Count the lines in the data below that contain the string "file", and reply with the number only.

[Data entries from a dataset]
━━━━━━━━
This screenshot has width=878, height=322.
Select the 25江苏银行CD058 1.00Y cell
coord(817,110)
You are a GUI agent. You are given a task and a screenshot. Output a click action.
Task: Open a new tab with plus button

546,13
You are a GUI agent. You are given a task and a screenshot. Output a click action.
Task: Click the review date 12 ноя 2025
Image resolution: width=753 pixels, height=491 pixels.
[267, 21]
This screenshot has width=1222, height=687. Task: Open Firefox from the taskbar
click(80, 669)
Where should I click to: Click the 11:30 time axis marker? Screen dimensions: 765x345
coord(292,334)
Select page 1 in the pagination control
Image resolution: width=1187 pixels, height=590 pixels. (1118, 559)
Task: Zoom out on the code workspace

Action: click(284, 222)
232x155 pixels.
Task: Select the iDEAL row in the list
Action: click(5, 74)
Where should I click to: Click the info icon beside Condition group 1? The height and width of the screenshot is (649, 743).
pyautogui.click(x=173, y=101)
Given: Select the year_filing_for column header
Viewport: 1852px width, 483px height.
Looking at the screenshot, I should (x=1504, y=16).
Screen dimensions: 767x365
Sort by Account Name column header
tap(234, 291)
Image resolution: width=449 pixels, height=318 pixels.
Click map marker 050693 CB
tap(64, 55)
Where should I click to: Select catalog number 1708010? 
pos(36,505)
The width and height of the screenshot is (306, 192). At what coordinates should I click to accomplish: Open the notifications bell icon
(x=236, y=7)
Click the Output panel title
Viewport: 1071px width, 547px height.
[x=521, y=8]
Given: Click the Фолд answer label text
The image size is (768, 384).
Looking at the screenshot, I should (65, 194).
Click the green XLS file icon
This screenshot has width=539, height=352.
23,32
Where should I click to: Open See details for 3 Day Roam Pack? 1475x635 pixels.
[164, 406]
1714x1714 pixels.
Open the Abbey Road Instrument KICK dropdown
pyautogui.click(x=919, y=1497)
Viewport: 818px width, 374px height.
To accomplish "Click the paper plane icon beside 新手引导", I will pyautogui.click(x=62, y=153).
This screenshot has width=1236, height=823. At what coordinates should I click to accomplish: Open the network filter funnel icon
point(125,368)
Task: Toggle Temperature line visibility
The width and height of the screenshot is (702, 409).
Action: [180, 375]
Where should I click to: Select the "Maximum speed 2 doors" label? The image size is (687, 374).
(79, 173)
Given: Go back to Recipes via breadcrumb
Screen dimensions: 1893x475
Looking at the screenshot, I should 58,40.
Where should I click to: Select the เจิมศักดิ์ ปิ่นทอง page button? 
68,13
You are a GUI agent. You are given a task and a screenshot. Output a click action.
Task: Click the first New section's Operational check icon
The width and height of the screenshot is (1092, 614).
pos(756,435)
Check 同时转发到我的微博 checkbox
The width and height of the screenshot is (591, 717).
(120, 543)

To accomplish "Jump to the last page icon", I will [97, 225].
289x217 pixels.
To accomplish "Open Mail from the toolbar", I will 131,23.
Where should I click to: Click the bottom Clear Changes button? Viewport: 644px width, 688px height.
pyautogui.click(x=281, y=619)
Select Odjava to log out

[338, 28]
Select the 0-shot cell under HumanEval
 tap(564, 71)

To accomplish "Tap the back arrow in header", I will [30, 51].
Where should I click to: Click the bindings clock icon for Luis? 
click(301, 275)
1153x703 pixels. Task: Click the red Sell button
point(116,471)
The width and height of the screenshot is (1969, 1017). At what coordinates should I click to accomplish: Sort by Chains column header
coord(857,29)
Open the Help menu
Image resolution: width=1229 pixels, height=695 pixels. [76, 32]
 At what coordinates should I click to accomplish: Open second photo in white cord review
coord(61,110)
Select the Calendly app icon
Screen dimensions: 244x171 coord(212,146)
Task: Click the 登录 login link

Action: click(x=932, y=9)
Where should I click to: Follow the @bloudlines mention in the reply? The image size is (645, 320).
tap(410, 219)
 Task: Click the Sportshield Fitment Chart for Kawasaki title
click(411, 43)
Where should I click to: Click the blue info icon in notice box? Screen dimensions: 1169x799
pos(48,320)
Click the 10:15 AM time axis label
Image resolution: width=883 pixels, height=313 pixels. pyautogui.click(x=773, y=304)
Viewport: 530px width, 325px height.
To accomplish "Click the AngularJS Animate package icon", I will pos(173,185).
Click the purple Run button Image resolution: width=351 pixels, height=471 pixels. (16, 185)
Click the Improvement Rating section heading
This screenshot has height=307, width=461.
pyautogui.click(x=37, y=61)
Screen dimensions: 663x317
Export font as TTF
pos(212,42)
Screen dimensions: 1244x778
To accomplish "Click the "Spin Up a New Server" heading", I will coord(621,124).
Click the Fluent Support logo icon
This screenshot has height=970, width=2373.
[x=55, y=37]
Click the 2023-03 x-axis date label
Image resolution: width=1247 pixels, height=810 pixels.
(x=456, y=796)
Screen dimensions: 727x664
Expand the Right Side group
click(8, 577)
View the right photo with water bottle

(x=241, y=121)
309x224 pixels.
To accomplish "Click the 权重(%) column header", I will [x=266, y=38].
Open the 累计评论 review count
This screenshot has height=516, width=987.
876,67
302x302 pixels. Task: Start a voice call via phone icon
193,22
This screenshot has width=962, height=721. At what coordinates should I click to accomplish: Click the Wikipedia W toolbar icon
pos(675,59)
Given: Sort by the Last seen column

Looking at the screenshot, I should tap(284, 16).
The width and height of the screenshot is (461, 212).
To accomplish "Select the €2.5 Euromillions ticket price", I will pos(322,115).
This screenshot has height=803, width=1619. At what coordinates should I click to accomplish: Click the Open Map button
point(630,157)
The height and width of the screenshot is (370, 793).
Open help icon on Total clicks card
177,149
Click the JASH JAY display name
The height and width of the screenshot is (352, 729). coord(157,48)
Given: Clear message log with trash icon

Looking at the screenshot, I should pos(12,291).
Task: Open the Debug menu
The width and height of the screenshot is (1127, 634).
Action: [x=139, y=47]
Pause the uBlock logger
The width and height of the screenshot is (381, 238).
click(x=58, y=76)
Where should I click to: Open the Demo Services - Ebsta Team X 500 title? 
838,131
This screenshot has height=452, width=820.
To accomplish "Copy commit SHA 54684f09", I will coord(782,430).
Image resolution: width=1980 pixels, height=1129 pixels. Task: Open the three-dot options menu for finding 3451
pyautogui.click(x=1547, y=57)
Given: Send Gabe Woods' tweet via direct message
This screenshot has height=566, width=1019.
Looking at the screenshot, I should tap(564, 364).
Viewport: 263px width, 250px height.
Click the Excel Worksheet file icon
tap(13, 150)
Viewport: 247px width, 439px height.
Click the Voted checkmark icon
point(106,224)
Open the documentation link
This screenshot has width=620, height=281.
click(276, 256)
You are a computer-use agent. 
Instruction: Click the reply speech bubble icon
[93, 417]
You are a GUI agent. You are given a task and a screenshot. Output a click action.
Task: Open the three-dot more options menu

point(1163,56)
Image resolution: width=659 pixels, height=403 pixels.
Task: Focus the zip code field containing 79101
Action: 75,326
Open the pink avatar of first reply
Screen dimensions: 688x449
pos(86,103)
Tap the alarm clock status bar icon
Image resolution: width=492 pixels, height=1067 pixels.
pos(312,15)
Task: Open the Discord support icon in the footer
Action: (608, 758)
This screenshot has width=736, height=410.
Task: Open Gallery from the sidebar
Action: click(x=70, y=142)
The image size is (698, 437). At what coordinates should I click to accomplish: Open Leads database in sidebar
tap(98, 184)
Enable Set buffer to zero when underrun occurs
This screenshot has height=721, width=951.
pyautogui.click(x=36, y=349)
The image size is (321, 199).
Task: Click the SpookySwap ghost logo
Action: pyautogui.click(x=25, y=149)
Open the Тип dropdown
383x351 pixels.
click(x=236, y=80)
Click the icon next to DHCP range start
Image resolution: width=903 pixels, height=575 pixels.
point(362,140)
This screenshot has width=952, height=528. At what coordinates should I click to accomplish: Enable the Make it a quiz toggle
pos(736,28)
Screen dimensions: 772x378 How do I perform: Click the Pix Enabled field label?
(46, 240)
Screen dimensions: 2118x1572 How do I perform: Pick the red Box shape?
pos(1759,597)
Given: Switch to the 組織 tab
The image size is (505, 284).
━━━━━━━━
- WRITTEN RESPONSE
2